--- PASSAGE GIVEN ---
——

Consume my heart away, sick with desire and fastened to a dying animal. (W.B. Yeats)
In Julian Barbour's world, every first date, every kiss, every senior prom, every marriage, every departing is repeated precisely and endlessly. Every hot dog at a baseball game will be eaten again and again. A teenager's coolness lasts forever. Couples meet and fall in love for the first time and their love never dies. They grow old together or become divorced. Or one watches the other become sick and waste into death. Gew gaws hanging from their crib, as infants they awaken to the bright world and it starts over. Sometimes during the night as middle aged men and women, they dimly recollect something, but life presses them forward and they forget.
It has all happened millions of times before, Earth, the cosmos, hot dogs, the World Series, Caesar's conquests, everything. Nothing changes. Time and motion are illusions, according to Julian Barbour.
Before dismissing Barbour, consider that common sense doesn't tell you that without Earth gravity you would hurtle off into space. It doesn't tell you that passing through your body each second are 400 trillion neutrinos, some left over from the Big Bang that created the universe.
Barbour understands the outrageousness of his ideas and has trouble accepting them himself. Still, reason has led him to his view. He believes that most theoretical physicists have ignored time.
His credentials are solid, and prominent physicists take him and his unconventional ideas seriously.
He lives in South Newington, twenty miles north of Oxford, and not far from the fields where little Alice Liddell played, the child who inspired Lewis Carroll's Alice in Wonderland. She will forever play there if Barbour is right. Today other children frolic in the fields.
The central problem in modern science is the disjuncture between the gravitational world, where we live, and the quantum mechanical world, with tiny particles. Barbour contends that the problem arises because physicists mistakenly take time as real for their purposes.
Time differs, depending on the level of observation. At the quantum level it ticks away as it does in our lives. At the larger level of relativity things aren't that easy. Einstein bent the universe into spacetime, a seamless fabric. Space and time curve around stars and planets, causing light to bend rather than travel straight. Time slows down or stops near black holes.
Barbour arrived at his proposal through an equation developed by Bryce DeWitt and John A. Wheeler which tried to join the two worlds, quantum mechanics and Einsteinian general relativity. Imagine a grain of sand, then imagine all the beaches on ours and other planets. The grain is the quantum world; the beaches, the gravitational. DeWitt and Wheeler used Schrödinger's equation as the basis for calculations. (Irwin Schrödinger of Schrödinger's Cat fame)

——

--- RECORDS SHOWN ---
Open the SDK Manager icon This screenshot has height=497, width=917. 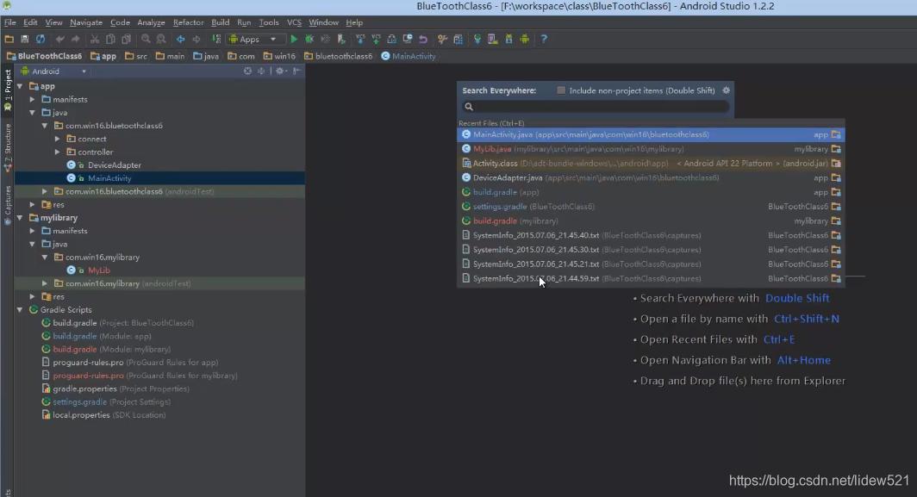coord(508,39)
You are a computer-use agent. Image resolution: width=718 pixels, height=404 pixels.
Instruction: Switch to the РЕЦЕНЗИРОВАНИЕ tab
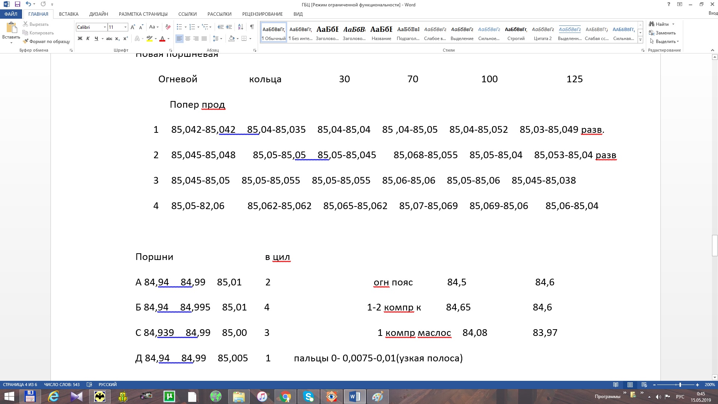[262, 14]
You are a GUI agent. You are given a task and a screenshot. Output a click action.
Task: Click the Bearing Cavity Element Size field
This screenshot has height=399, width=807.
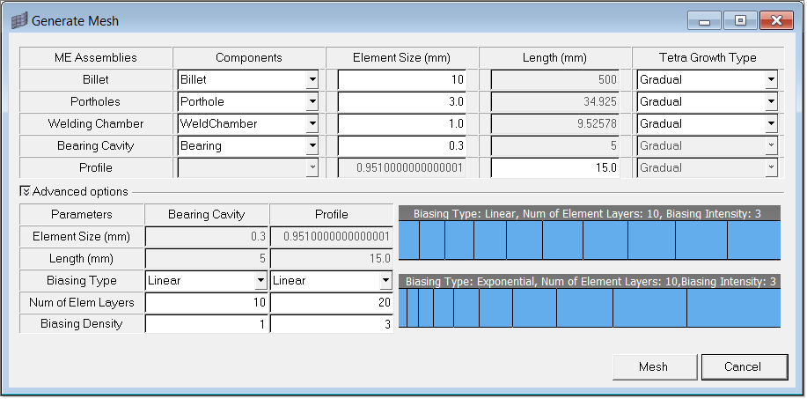click(x=401, y=146)
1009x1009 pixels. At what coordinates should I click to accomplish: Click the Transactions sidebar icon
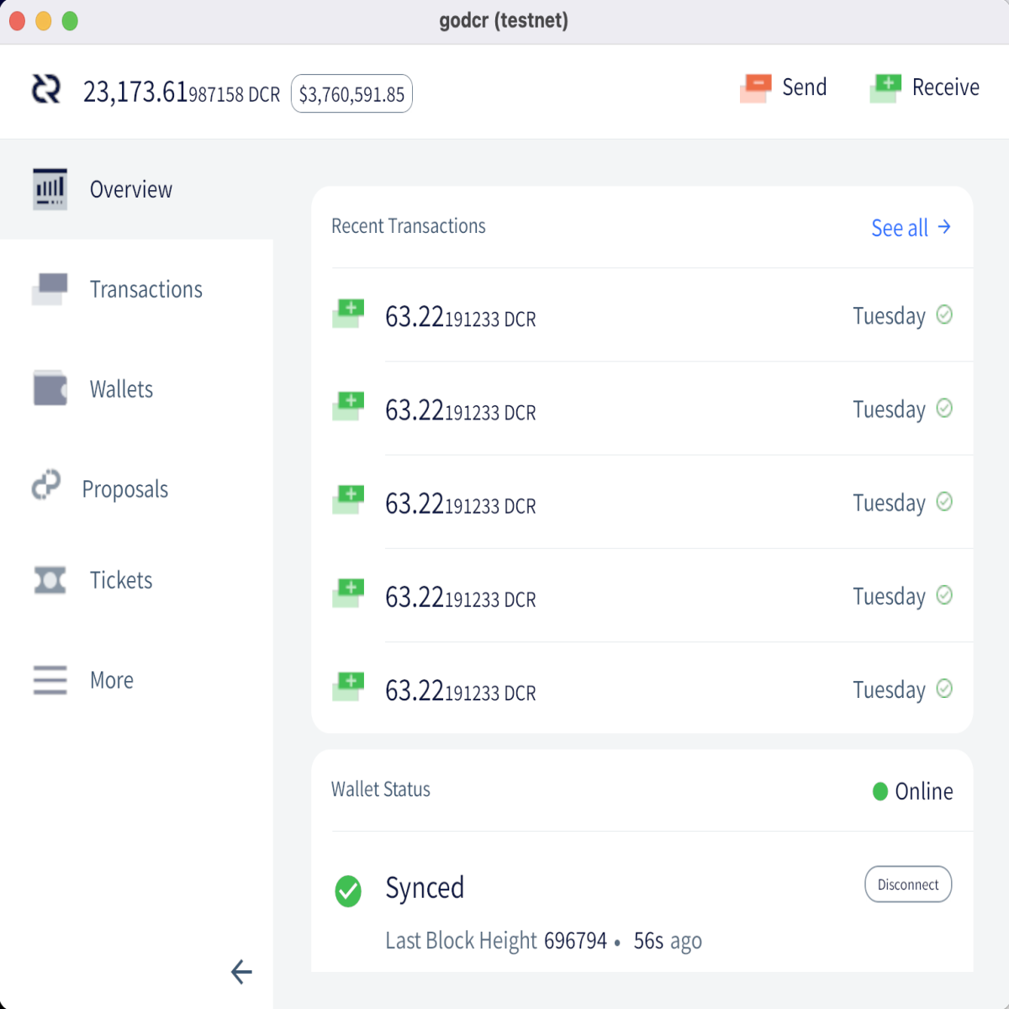tap(50, 288)
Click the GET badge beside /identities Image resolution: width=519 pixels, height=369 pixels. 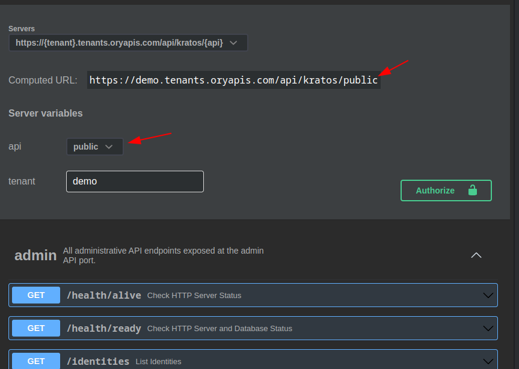click(35, 361)
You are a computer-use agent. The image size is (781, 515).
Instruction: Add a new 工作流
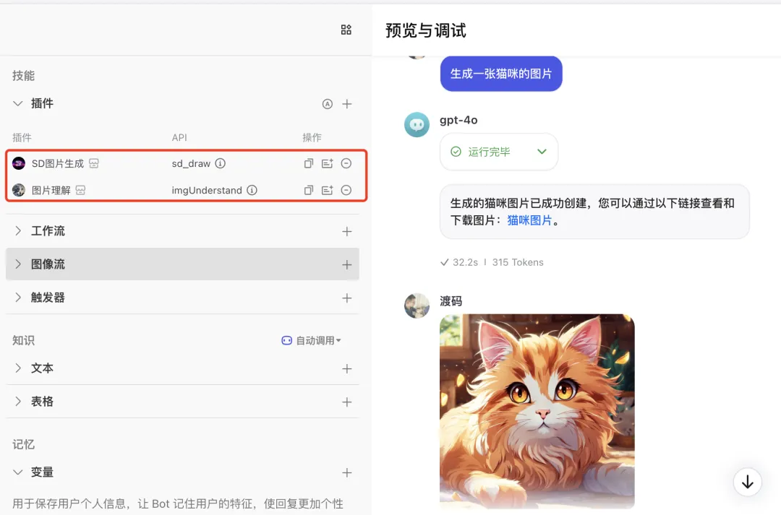click(347, 230)
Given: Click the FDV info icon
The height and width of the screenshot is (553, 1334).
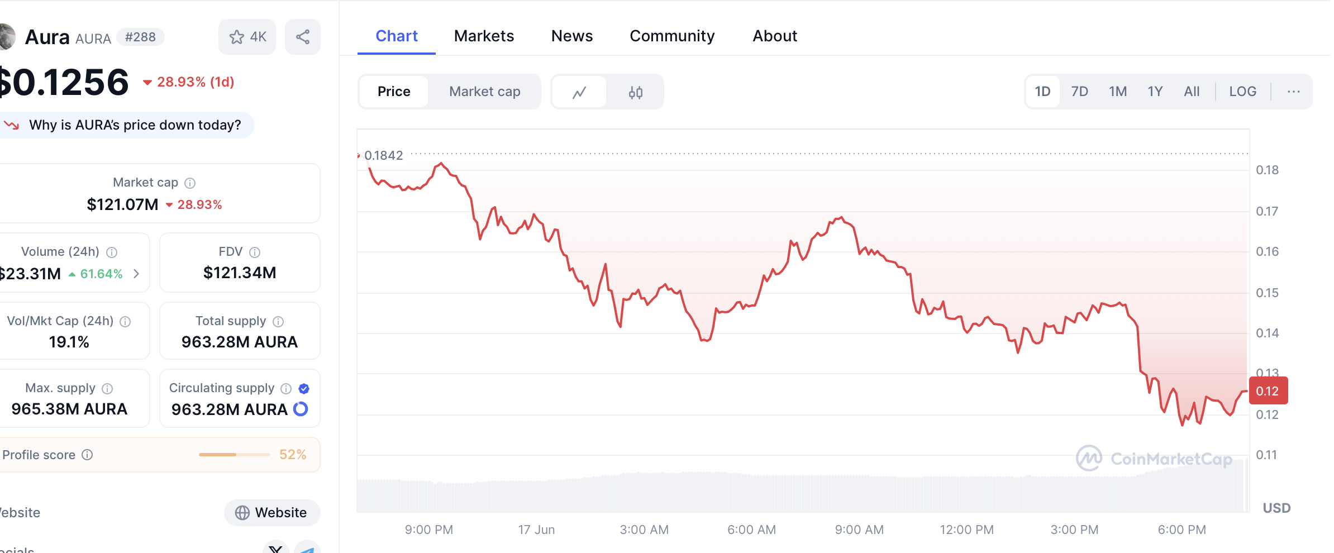Looking at the screenshot, I should coord(255,252).
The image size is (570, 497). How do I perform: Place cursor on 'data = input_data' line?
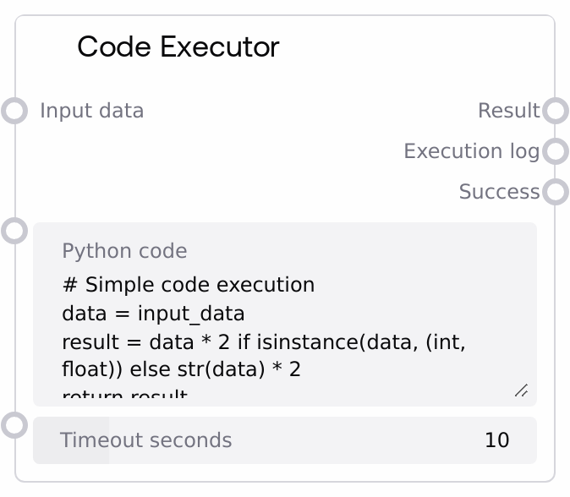coord(153,314)
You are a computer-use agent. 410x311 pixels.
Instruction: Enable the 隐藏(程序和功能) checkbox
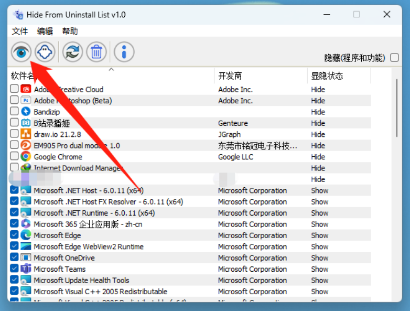tap(394, 58)
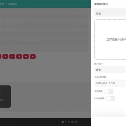Screen dimensions: 126x126
Task: Open the 图片分类 dropdown showing 游记
Action: tap(110, 70)
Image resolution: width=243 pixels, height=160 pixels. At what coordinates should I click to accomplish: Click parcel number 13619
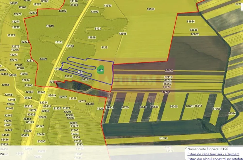click(50, 26)
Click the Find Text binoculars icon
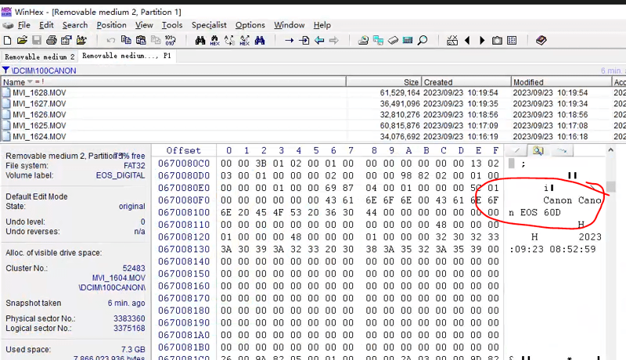The height and width of the screenshot is (360, 626). coord(199,40)
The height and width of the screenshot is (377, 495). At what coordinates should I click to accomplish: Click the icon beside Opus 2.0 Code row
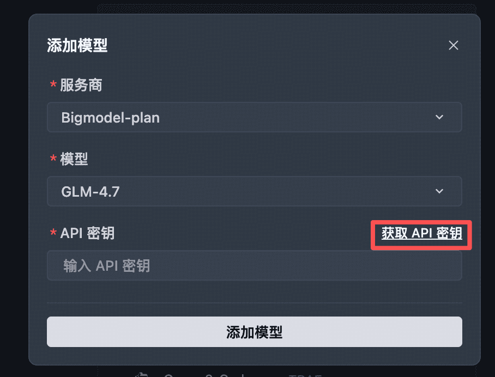[x=141, y=374]
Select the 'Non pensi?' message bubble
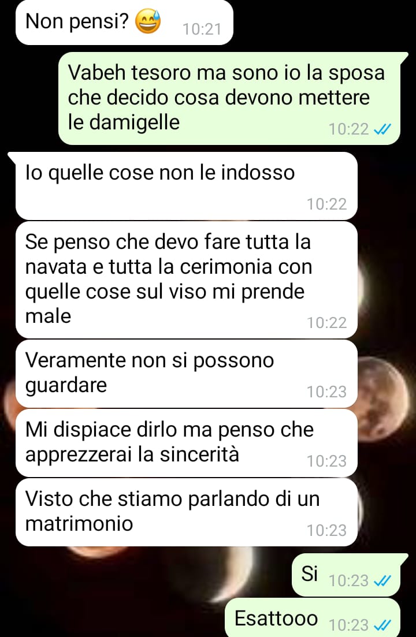 (x=124, y=23)
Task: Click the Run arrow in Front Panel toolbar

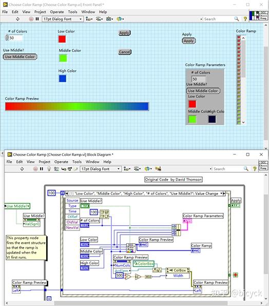Action: (18, 19)
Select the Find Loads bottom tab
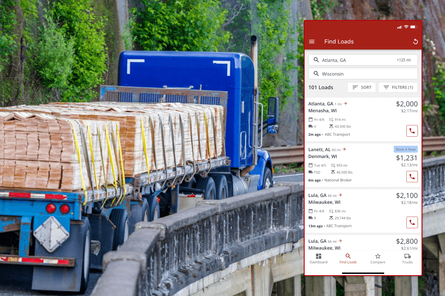 (348, 259)
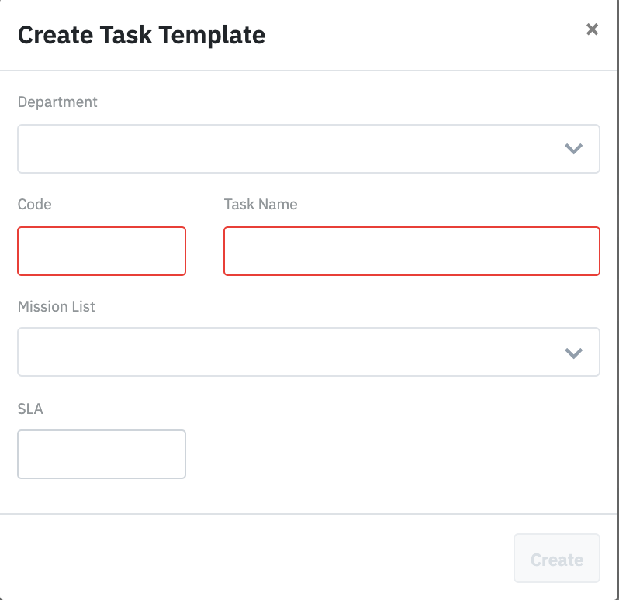Screen dimensions: 619x600
Task: Select the red-outlined Code text box
Action: click(x=102, y=251)
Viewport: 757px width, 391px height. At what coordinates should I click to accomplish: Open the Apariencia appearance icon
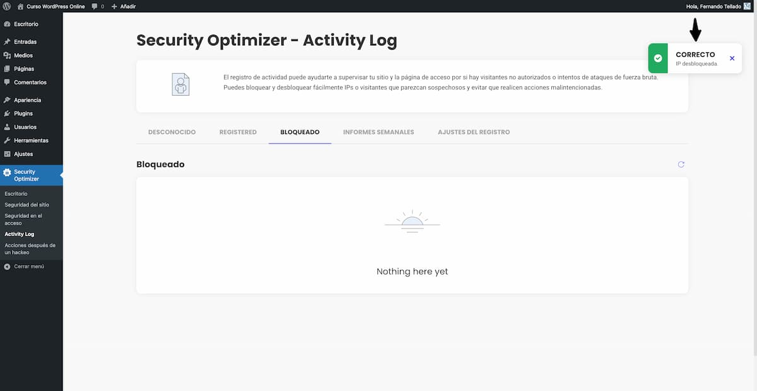6,99
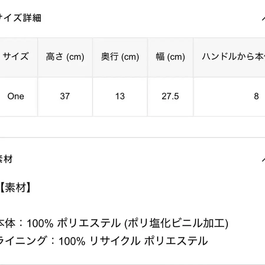The width and height of the screenshot is (265, 265).
Task: Select the サイズ column header
Action: click(x=16, y=57)
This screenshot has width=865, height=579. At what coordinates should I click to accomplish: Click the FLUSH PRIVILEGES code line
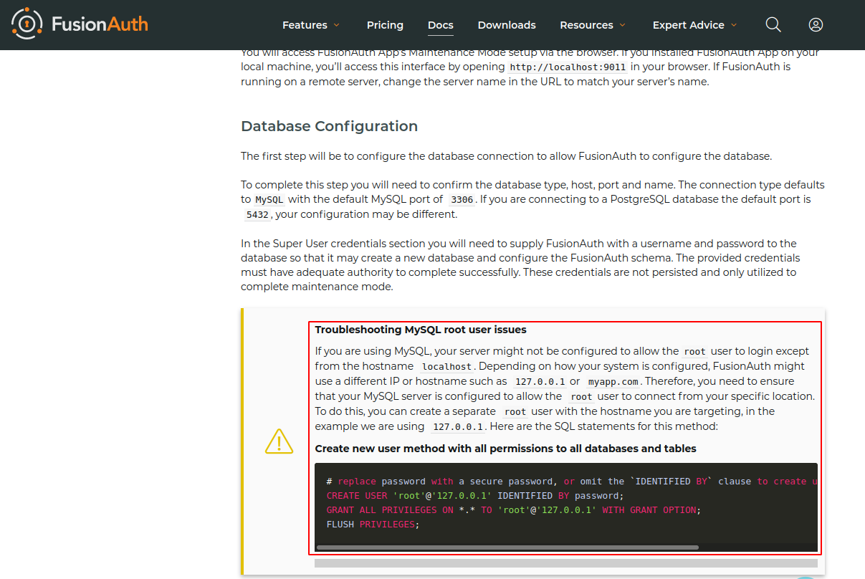pyautogui.click(x=373, y=525)

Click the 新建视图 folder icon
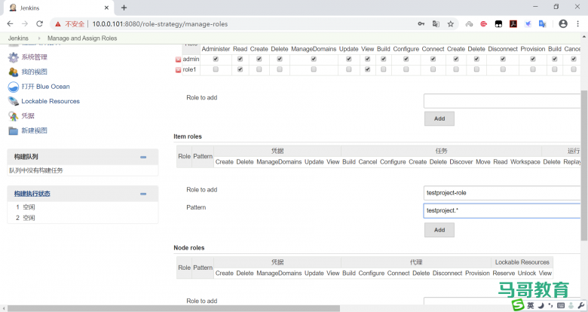[x=13, y=130]

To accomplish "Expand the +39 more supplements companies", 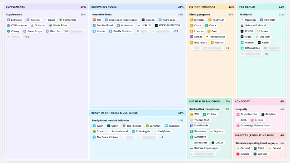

——

--- TO-DO LIST ---
**a.** Answer these questions from the passage on Julian Barbour's ideas about time.
(i) Where does Barbour live?
(ii) How many neutrinos pass through your body each second?
(iii) Who developed the equation that led Barbour to his proposal?
**b.** Decide whether each statement agrees with the passage on Julian Barbour's ideas about time. Answer yes or no and quote the words from the passage that settle it.
(i) Barbour finds his own ideas easy to accept.
(ii) Time slows down or stops near black holes.
(iii) DeWitt and Wheeler based their calculations on Einstein's equations.
**c.** Continue the passage on Julian Barbour's ideas about time, starting after its final sentence.

--- ANSWERS GIVEN ---
**a.**
(i) South Newington, twenty miles north of Oxford.
(ii) 400 trillion.
(iii) Bryce DeWitt and John A. Wheeler.

**b.**
(i) No: "Barbour understands the outrageousness of his ideas and has trouble accepting them himself."
(ii) Yes: "Time slows down or stops near black holes."
(iii) No: "DeWitt and Wheeler used Schrödinger's equation as the basis for calculations."

**c.**
Because their approach allows that energy changes with time, which doesn't happen in the universe at large, Barbour eliminated time. Unlike atomic interaction, the universe has nothing to interact with except itself. Get rid of time, and the Wheeler-DeWitt equation becomes a means to merge quantum and cosmic realities.
The crux of Barbour's argument is that each, past, present, and future, exists separately everywhere and John A. Wheeler. Our universe isn't single nor does it pass through time. He calls the now the universe completely frozen like a snapshot. If in an instant we could look at our hemoglobins, we would see one hundred million million of these hemomolecules change, which means that every split second we are a different person. Or, think of a movie film. Each frame captures one possible now. Nothing moves within the frame but the reel gives the illusion of motion.
We are everywhere at once, inhabiting a huge, static, everlasting tableaux that includes the entire universe at any given moment. Call the tableaux Now Forever.
As he develops his position, perhaps Barbour would lead the illusioned people of Plato's cave into the light of reality. Each now never changes, is timeless. Each life, so to say, is still. Barbour calls this world of still lives, Platonia, after Plato, who argued that reality is composed of eternal and changeless forms. The shadows in Plato's analogy compose the illusory flux of time.
Barbour says only a madman would deny we don't change much from second to second, but still asks in what sense can we be said to move. Nothing really moves, he contends. Each of our separate nows contains information about our senses of identify, memories, hopes, and fears. They are like snapshots. We are part of the snapshots.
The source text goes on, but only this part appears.